SEN KİMSİN ELENA FERRANTE?

2016 yılında bir İtalyan gazetesi Ferrante’nin gerçek kimliğinin İtalya’daki Edizioni E/O yayınevinin çevirmeni Anita Raja olduğunu iddia etmişti. Hatta Raja’nın saygın yazar eşi Domenico Starnone’nin de bu eserleri kaleme aldığı iddia edilmişti. Ferrante bu iddiaları doğrulamadı. Ama bir söyleşisinde ‘Erkek yazarların eserlerinin ardında aslında bir kadın olduğu iddiasını hiç duymamışsınızdır’ dedi.

Ferrante’nin Napoli Romanları dünya çapında 15 milyon adetten fazla sattı, 45 dile çevrildi ve televizyon dizisine uyarlandı. Buna karşın Ferrante, yapay spot ışıklarından kaçmayı tercih ediyor. Yayıncısına bir mektubunda ‘Kitapların bir kere yazıldıklarında yazarlarına ihtiyacı olmadığına inanıyorum. Eğer söy-leyecek bir şeyleri varsa, yakında okurlarını bulurlar. Yoksa, bulmazlar’ yazmıştı.
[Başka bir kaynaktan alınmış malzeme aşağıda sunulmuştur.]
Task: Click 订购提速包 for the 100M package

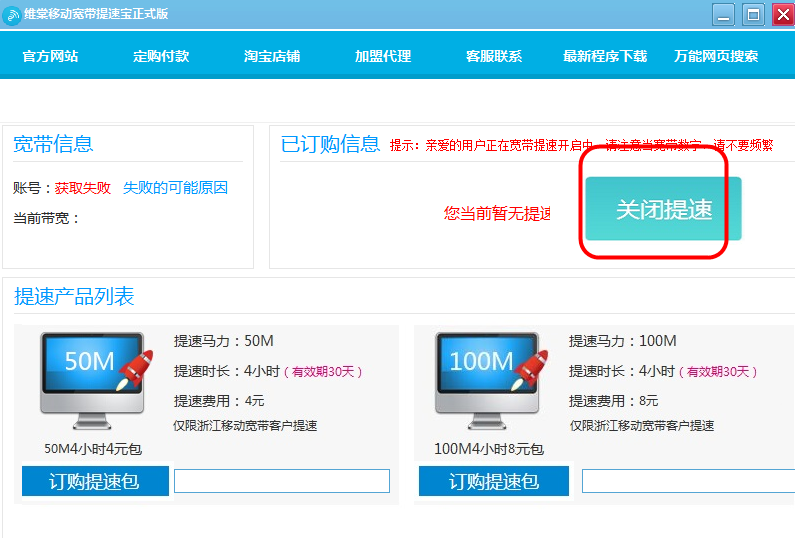Action: pyautogui.click(x=493, y=481)
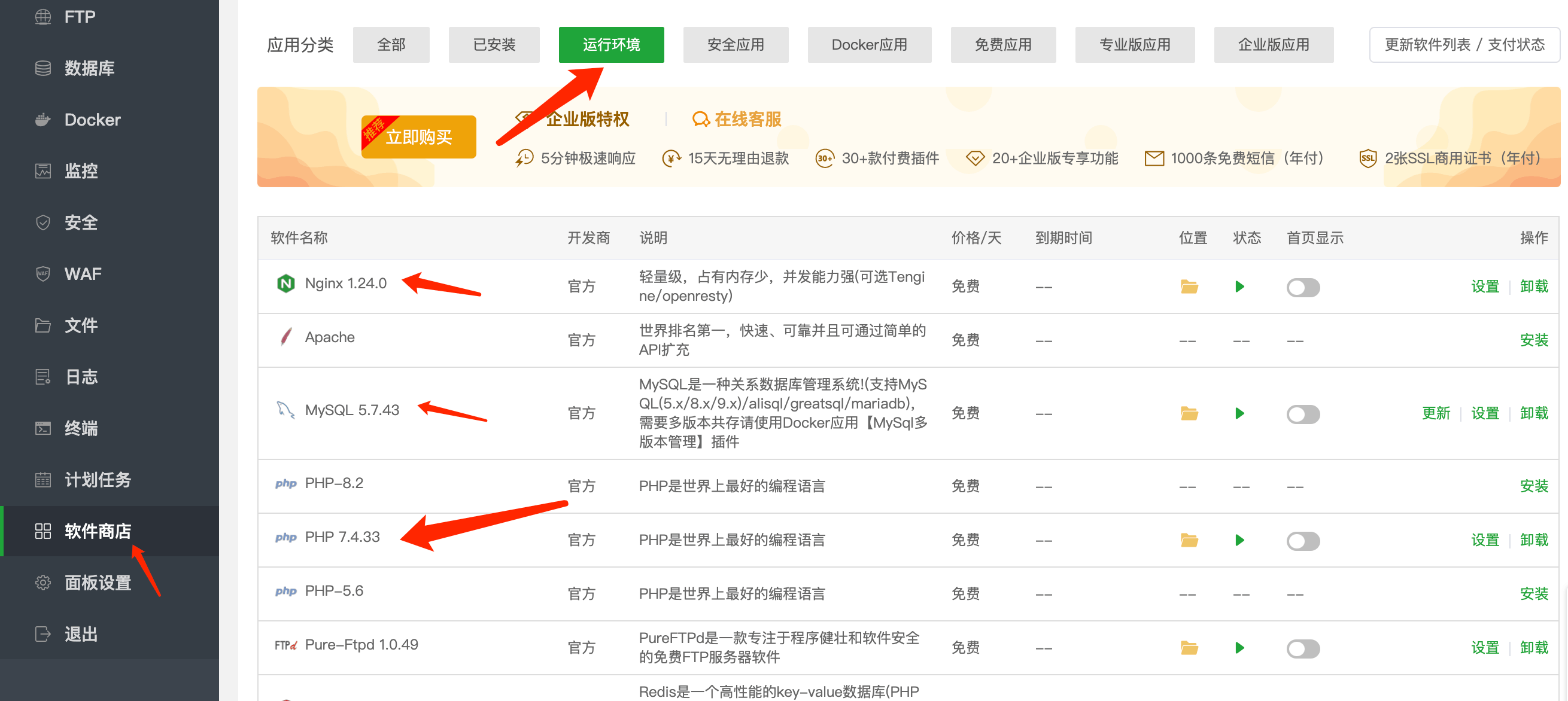Select the 已安装 category tab
This screenshot has height=701, width=1568.
pos(494,44)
Ferrante, Vanity Fair dergisine verdiği bir söyleşide müstear isimle yazması konusunda ‘Kendimi aktif ve mevcut hissettiğim bana ait bir alan kazandım. Şimdi bundan vazgeçmek çok acılı olur’ demişti.

Ferrante o kendine ait alanda söylenmeyeni söylemek ve bizi edebiyatıyla efsunlamak için var. Okur olarak bize, rahimden gelen o sesi dinlemek ve onun büyüsüne kapılmak düşüyor.

Yetişkinlerin Yalan Hayatı / Elena Ferrante / Çeviren: Eren Yücesan Cendey / Everest Yayınları / 344 s. / 2020.